Provided material:
_ _ _ _
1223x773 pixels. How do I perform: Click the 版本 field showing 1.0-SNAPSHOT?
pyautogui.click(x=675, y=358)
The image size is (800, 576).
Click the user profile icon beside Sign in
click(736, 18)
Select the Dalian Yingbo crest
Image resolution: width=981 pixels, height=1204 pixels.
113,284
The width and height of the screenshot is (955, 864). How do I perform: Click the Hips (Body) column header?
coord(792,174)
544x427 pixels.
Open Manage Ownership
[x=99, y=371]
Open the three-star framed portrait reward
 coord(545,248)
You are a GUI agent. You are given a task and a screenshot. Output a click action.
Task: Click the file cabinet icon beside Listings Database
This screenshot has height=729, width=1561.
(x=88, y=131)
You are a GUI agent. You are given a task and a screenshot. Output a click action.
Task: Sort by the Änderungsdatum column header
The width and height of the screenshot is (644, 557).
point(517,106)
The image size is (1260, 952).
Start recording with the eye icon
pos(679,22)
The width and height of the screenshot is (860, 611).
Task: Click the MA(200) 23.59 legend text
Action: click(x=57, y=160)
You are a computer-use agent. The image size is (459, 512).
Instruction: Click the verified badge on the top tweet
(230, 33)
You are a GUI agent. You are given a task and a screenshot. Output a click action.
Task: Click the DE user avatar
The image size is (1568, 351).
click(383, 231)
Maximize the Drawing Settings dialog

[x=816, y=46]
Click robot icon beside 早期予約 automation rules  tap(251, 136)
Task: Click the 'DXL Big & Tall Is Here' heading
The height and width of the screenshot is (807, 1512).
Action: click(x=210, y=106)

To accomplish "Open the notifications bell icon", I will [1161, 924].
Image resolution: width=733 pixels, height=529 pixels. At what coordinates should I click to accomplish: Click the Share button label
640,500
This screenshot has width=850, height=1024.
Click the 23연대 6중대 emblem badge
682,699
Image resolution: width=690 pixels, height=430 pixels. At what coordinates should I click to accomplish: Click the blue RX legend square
_ _ _ _
What to work on: The response should be the lines from the one containing "This screenshot has width=850, height=1024." through the last line of the data, set down exactly and with no other line.

Answer box:
This screenshot has width=850, height=1024.
Click the 23연대 6중대 emblem badge
682,699
Image resolution: width=690 pixels, height=430 pixels. At what coordinates should I click to accomplish: Click the blue RX legend square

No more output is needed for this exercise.